L’un des cavaliers que David O’Connor admet avoir tout particulièrement admiré lorsqu’il évoluait au plus haut niveau est sans surprise le Néo-Zélandais Mark Todd, qu’il décrit comme “un grand homme de cheval et un bon ami”. Il parle d’ailleurs de l’époque à laquelle sa femme et lui habitaient en Angleterre comme d’une période magique, durant laquelle le couple faisait partie d’un petit groupe de cavaliers où l’on trouvait aussi les non moins légendaire britannique Mary King et le néo-zélandais Blyth Tait, qu’ils retrouvaient très régulièrement en concours et qui sont devenus d’excellents amis. “Le fait de nous être souvent retrouvés confrontés les uns aux autres nous a tous poussés à devenir meilleurs. Il y avait alors quinze cavaliers au sommet du monde, qui vivaient très près les uns des autres. C’est une époque mémorable”, se rappelle-t-il. Pourquoi Karen et David ne sont-ils donc pas restés en Grande-Bretagne? “L’opportunité nous a été donnée de monter pour Mme. Mars, devenue l’un de nos plus précieux soutiens. Elle a acheté un domaine en Virginie et nous a demandé de revenir pour y établir un système favorable au haut niveau. Si cette opportunité ne s’était pas présentée, nous serions peut-être restés en Grande-Bretagne, qui sait!”, dit-il. 

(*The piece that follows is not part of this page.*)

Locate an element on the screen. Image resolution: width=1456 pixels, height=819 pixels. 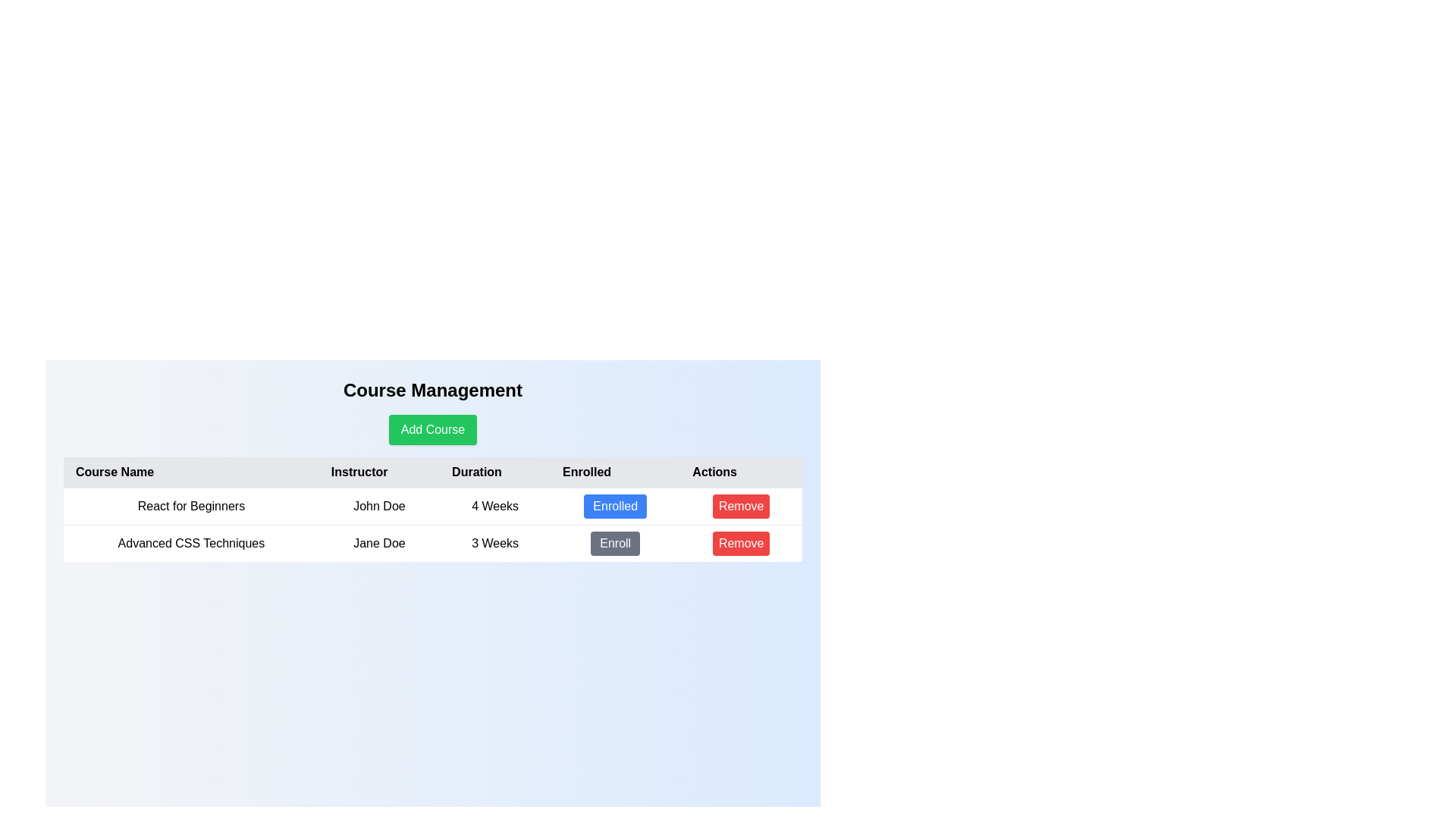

“Il est essentiel de se fixer un objectif lointain et de travailler dur pour y parvenir”, affirme David O’Connor, invité à partager un peu de sa sagesse avec la jeune génération de cavaliers. “Il faut s’entourer des meilleures personnes possibles et apprendre à connaître son métier de A à Z. Comme l’écrivait Mark Twain (célèbre écrivain américain du XIXe siècle, ndlr), ‘il est très facile d’apprendre les ficelles du métier sans jamais maîtriser le métier en lui-même’. Il faut en saisir tous les aspects, ce qui inclut l’humain, le cheval, le sport, la compétitivité mais aussi la gestion. On ne gagne pas en étant seulement talentueux et méritant… Il faut être profondément animé par la victoire. L’une des choses que je n’ai de cesse de répéter à mes élèves est qu’il faut la saisir à deux mains une opportunité dès qu’elle se présente.”